If need to carry a lot of data on-board, you may be put off by the built-in 128GB of SSD storage. After upgrading to Windows 10 we were left with just 74GB for any programs and data we might want to install. We were able to read data easily from a USB-attached device -- but of course, that's yet another item to carry around.

As with many ultra-thin laptops and hybrids there's no wired Ethernet connection, so you'll have to rely on the T300 Chi's 802.11ac wi-fi to connect to networks in the office and on your travels.
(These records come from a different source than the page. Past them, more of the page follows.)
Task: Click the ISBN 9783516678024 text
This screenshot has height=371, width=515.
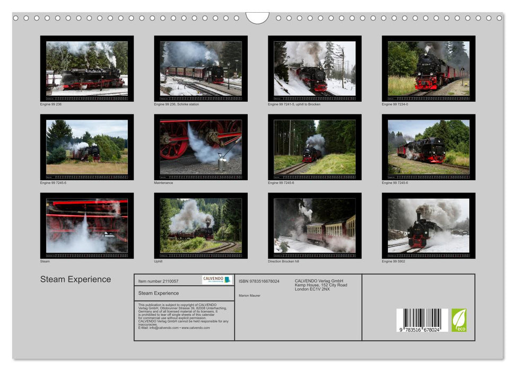Action: 259,281
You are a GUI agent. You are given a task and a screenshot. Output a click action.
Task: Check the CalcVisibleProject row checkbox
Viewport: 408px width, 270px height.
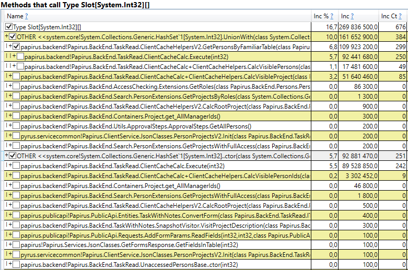pyautogui.click(x=16, y=76)
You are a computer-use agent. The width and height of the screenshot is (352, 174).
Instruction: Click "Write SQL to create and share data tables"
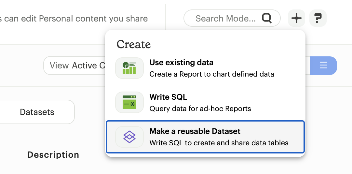[x=219, y=143]
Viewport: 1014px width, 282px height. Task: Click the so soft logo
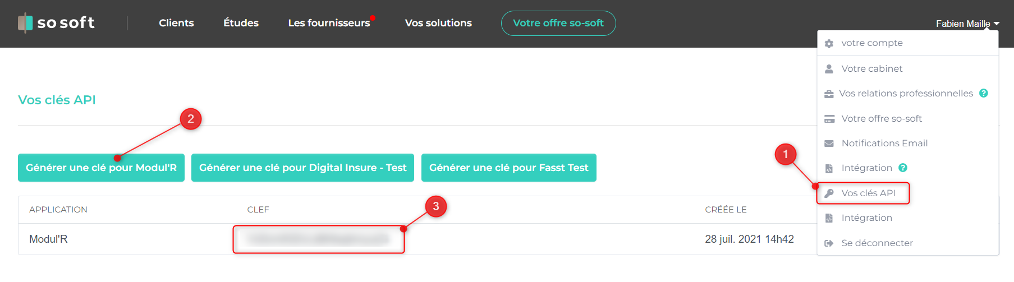click(x=56, y=23)
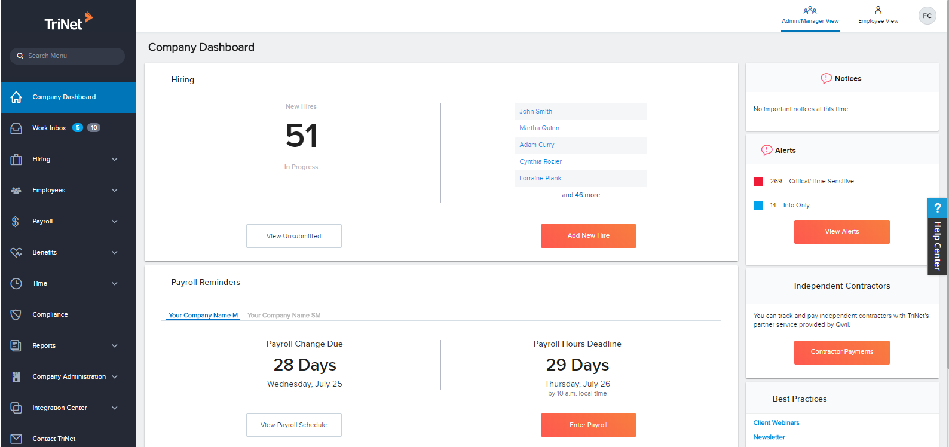Expand Integration Center chevron
The height and width of the screenshot is (447, 949).
point(115,408)
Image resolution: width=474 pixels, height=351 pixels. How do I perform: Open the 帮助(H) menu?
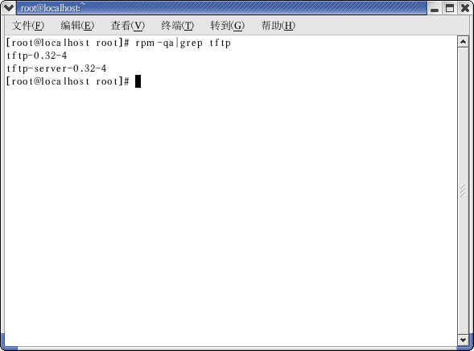coord(278,26)
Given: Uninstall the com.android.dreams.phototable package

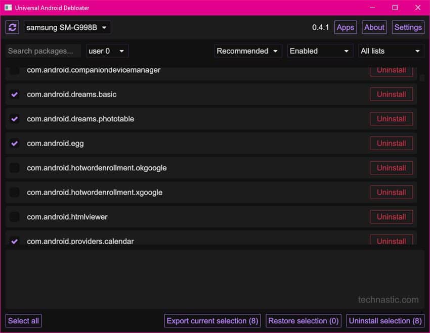Looking at the screenshot, I should coord(391,119).
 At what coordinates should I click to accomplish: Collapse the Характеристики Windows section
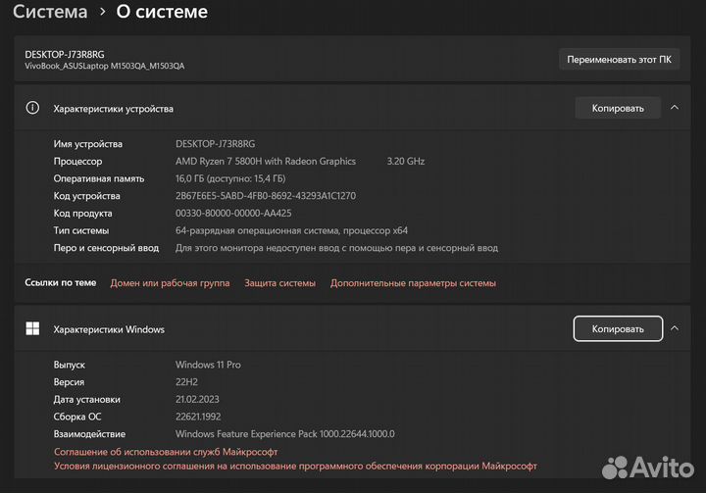tap(674, 329)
The biggest drawback with the Transformer Book T300 Chi is undoubtedly its battery life. According to ASUS, the 32Wh battery is good for eight hours of video playback, or seven hours of web browsing or music playback. However, with our usual mix of workloads (document creation/editing, web browsing, email and occasional video playback), we regularly needed to recharge the system by mid afternoon.

Conclusion

The ASUS Transformer Book T300 Chi looks fantastic, and its magnet-based docking mechanism is impressively reliable. The Core M processor delivers enough power for mainstream workloads, and the high-resolution screen is great for both work and downtime (if you can live with its reflective coating).

However, the keyboard dock's reliance on Bluetooth rather than a wired connection has its drawbacks, while the lack of both full-size SD and USB is irritating. Battery life, in particular, is disappointing.

Overall, this is less the neatly integrated hybrid we've come to expect from the Transformer range, and more a decent tablet with a bundled Bluetooth keyboard.